## Records for the task
╭──
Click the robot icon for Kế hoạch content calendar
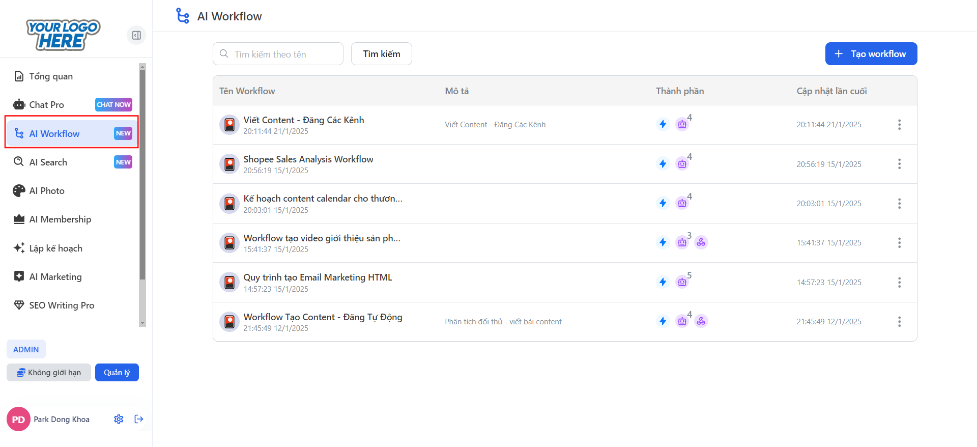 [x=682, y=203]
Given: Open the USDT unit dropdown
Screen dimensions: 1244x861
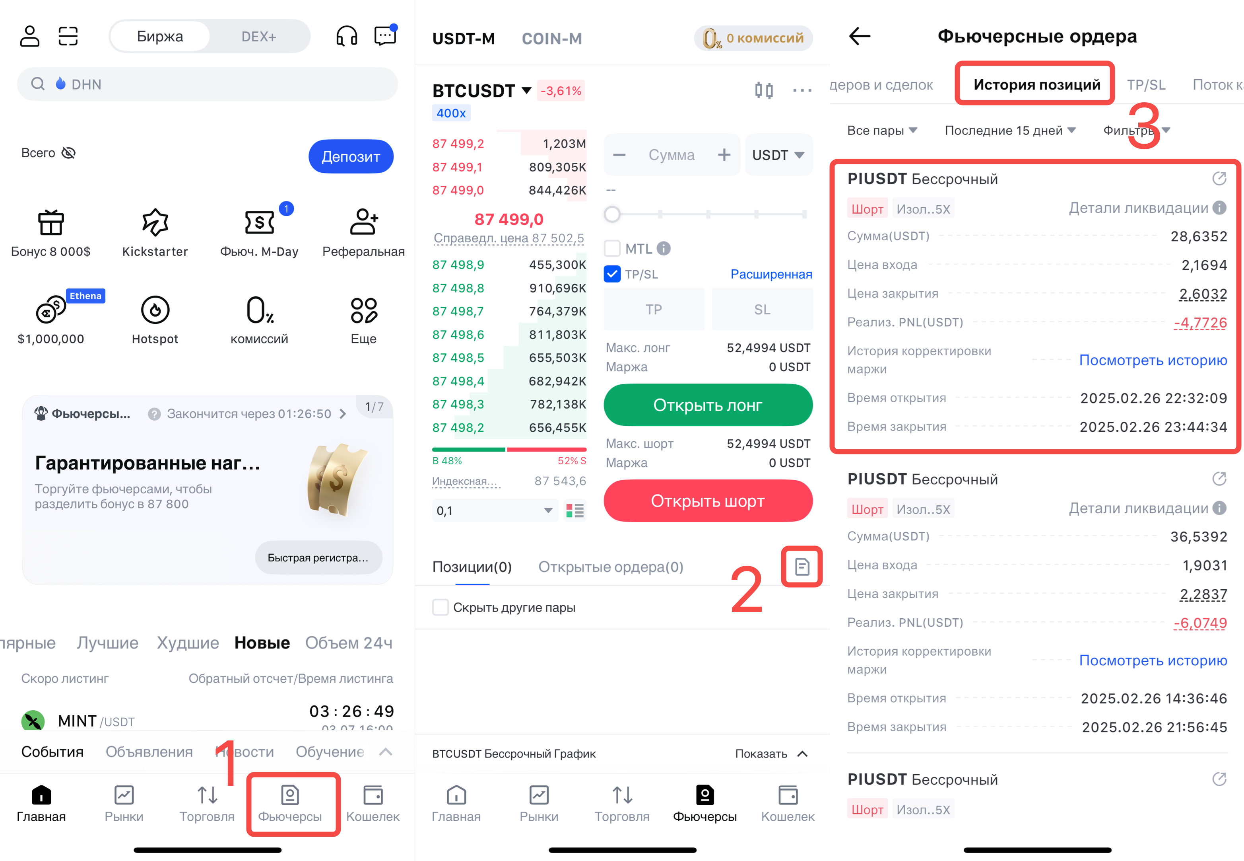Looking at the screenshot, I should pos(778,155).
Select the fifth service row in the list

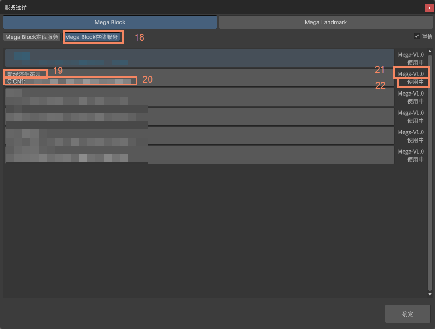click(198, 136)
╰──
## What is being asked
Would you repeat the listing above exactly, minus the images?

## Finished task
Click the robot icon for Kế hoạch content calendar
 [x=682, y=203]
Given: Open the USDT unit dropdown
Screen dimensions: 1244x861
Looking at the screenshot, I should pos(778,155).
Select the fifth service row in the list

click(198, 136)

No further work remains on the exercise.